The coronavirus disease 2019 (COVID-19) has turned into a global pandemic that has caused more than 4 million deaths worldwide as well as massive perturbations at all levels of life, from public administrations and markets to our daily social interactions. Like other emerging virus outbreaks, such as Chikungunya, Zika, or Middle East respiratory syndrome coronavirus (MERS-CoV) viruses, COVID-19 requires a complex strategy to stop its propagation and eventually defeat it. International health authorities recommend prevention and containment measures. This includes social distancing, isolation of contagious cases, and the stringent implementation of hygiene. However, they require strict execution to be effective. In addition, longer-term solutions like vaccine development require significant investment and research to understand the molecular mechanism by which the virus attacks the body and its cells.
The primary means of diagnosis for COVID-19 and other respiratory viruses are:
-Oropharyngeal and nasopharyngeal swab procedures that use biological methods like antibody tests.
-Real-time reverse transcription-polymerase chain reaction (RT-PCR).
-Antigen tests.
However, the successful engineering of these tests involves understanding the components of the virus that require sample pretreatment or labeling, like extraction of the viral DNA or RNA to match a complementary strand. In this context, developing a precise, rapid, intelligent, and cost-efficient test to determine whether a person has been infected with COVID-19 or other viruses is essential to prevent future rebounds of infections and help control the pandemic. Among label-free biosensors, piezoelectric mechanical sensors have unique advantages, i.e. i) the direct measurement of the crystal deformation by electrical methods and ii) the absence of interferences with biomolecules, compared to optical systems. In this regard, α-quartz is the best piezoelectric sensing material with a vast quality factor (Q > 106), exceptional temperature stability, and deficient phase noise. However, to date, α-quartz applied to microelectronics is exclusively synthesized by hydrothermal methods, which produce giant crystals, making it impossible to decrease their size below a thickness of 10 µm. For most applications, these crystals need to be bonded on Si substrates.

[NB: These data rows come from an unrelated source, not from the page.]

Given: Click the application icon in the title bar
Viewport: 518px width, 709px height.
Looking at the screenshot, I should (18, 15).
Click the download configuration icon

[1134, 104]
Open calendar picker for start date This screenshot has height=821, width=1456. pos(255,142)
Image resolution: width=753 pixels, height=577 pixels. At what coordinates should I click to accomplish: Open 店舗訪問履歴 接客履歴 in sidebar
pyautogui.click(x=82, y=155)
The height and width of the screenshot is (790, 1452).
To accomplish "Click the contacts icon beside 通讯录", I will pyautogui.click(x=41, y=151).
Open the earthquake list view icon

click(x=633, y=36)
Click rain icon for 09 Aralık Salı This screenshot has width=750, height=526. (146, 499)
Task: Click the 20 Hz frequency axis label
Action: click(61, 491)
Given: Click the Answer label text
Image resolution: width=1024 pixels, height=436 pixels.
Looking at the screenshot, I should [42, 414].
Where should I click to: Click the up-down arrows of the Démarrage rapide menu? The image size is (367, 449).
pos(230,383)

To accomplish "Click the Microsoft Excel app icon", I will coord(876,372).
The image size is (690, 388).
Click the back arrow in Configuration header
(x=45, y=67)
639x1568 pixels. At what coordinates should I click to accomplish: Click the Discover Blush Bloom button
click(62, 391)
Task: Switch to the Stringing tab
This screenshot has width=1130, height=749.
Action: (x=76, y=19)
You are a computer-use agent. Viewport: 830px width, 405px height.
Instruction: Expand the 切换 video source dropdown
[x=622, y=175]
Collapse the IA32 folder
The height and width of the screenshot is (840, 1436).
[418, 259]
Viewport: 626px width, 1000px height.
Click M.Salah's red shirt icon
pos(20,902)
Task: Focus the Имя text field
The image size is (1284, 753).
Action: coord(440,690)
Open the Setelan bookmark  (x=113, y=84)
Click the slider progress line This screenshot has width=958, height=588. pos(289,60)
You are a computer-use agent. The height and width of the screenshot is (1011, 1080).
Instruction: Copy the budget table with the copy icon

The QOVID project aims to make a proof of concept based on the ERC SENSiSOFT α-quartz devices to develop a biosensor that biologists and biomedical faculty can use to detect viruses-mediated biological processes. In short, QOVID wants to scale up the production of α-quartz resonating nano-structured devices with thicknesses between 200 nm and 1 µm, 10 to 50 times thinner than those obtained by top-down technologies on bulk crystals. As a result, we expect to fabricate a new generation of on-chip quartz piezo MEMS capable of measuring tiny masses through a variation in the resonant frequency, piezo-generated charges, or impedance without damping phenomena. Notably, the QOVID project's ambition is to generate new tools and methodologies that can be applied to other relevant emerging pathogens and prepare us to confront future pandemics.